La statua in marmo raffigura una giovane cucitrice, una donna del popolo, intenta a lavorare. Ai suoi piedi si trova un cestino in cui è deposta una pagnotta di pane. Soave e serena è l’espressione della fanciulla dalla folta capigliatura, intenta a svolgere il suo lavoro. Una croce le pende dal collo e le sue agili mani intessono un ricamo di fattura perfetta, tenuto sulle gambe accavallate, mentre la veste che indossa la lascia scoperte le spalle ed in parte il seno. Le molteplici pieghe del leggero abito le cadono sui piedi scalzi.
L’autore di Pane e Lavoro era un sannita doc. Per la precisione era nato a Benevento il 12 giugno 1837, da Fedele Caggiano, di Buonalbergo, anch’egli artista, scultore esperto nella realizzazione di busti, e da Maria Stella Paragone, di Benevento. Aveva una sorella, Caterina Angela, nata nel 1828. Come leggiamo nel Corriere dell’Oratorio di Buonalbergo (di Natale 2011), Emanuele a soli 12 anni nella città di Bari, dove si era trasferito con la famiglia, realizza un ritratto del conte Candido Gonzaga, che gli vale un notevole successo.
Assecondando le doti artistiche del figlio, il papà Fedele nel 1851 lo invia a Napoli a studiare all’Accademia di Belle Arti, sotto la guida del maestro Angelini. Quando, a causa di problemi economici, Emanuele si trova a non poter più rimanere nell’istituto, chiede aiuto al governo, sostenuto dal suo maestro, che ne decanta le qualità morali ed “una disposizione veramente singolare per la scultura”.
Ottenuto un sussidio dalla provincia di Bari, Emanuele inizia la sua escalation artistica, in ambito scultoreo e pittorico. Si distingue a Napoli nel 1855 con una tela raffigurante la Maddalena e, quindi, con il rilievo “Il Cimbro che va per uccidere Mario”, vince il concorso per il pensionato a Firenze. In questa città diventa allievo di GustavoDupré ed affina la sua arte.
E proprio nel contesto del naturalismo e del classicismo accademico, matura l’opera Pane e Lavoro (1862), dalla forte impronta sociale ed umanitaria. L’opera fu acquistata dal principe Oddone di Savoia e fu collocata nel Palazzo Reale di Capodimonte a Napoli.

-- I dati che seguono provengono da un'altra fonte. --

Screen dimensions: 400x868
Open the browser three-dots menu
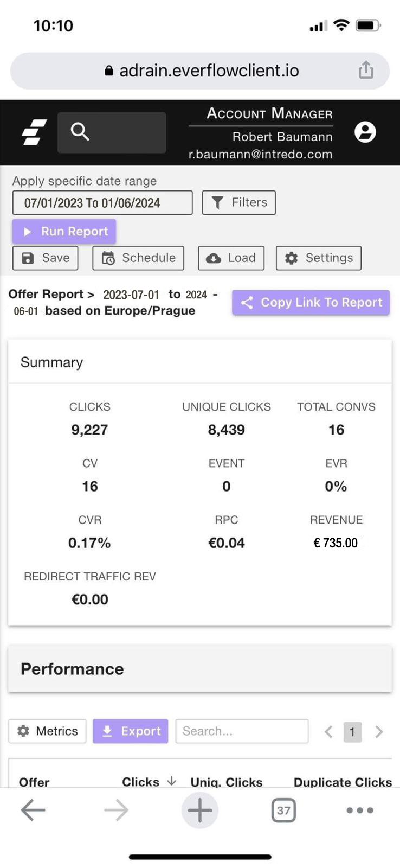360,810
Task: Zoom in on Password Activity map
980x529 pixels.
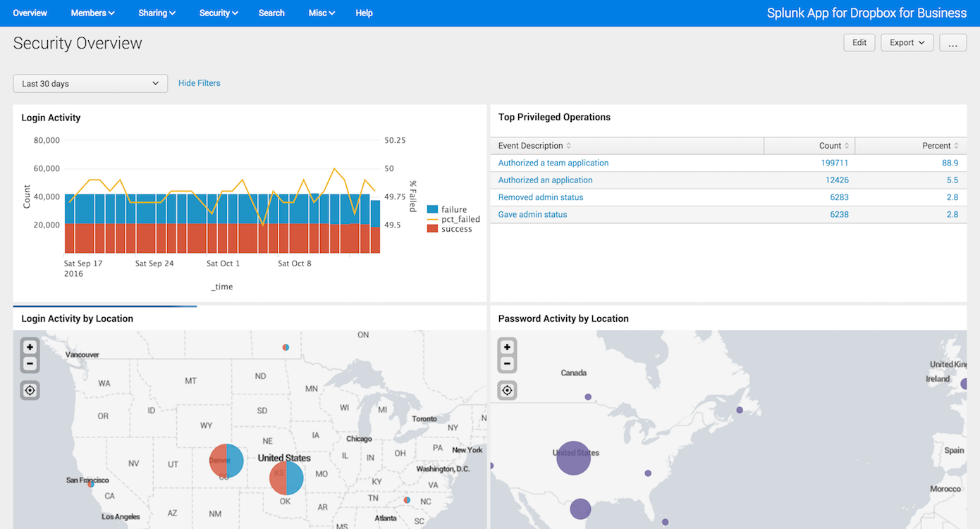Action: [507, 347]
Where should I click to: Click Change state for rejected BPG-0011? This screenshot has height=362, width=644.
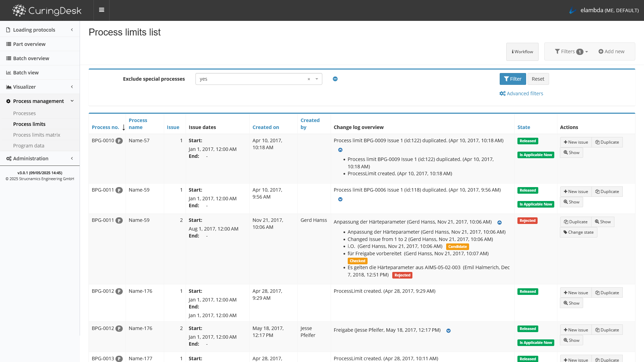578,232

Fu trasferita a Benevento nel 1956, in omaggio alla città che aveva dato i natali allo scultore.
Emanuele Caggiano fu professore di Scultura presso l’Accademia di Belle Arti di Napoli, cattedra ottenuta con l’opera “Ettore che prima di partire per la battaglia consacra a Giove il suo figliolo”.
A Napoli è sua la scultura della Vittoria Alata che si trova in piazza dei Martiri a Napoli, nonché la statua di Federico II sulla facciata del palazzo Reale di Napoli (che era capitale del Regno). Con queste opere, Caggiano raggiungeva il culmine del suo successo artistico.
Giudizi assai lusinghieri sul talento, sull’opera e sulla moralità dell’artista vennero da più parti del mondo culturale partenopeo, come quelli espressi dall’abate Cesari edal linguista Basilio Puoti. Profonda stima nutrì per lui anche il maestro Dupré, che ricordava la “Vittoria” come una delle sue opere più belle.
Emanuele Caggiano fu il primo maestro di un altro genio della scultura napoletana: Vincenzo Gemito.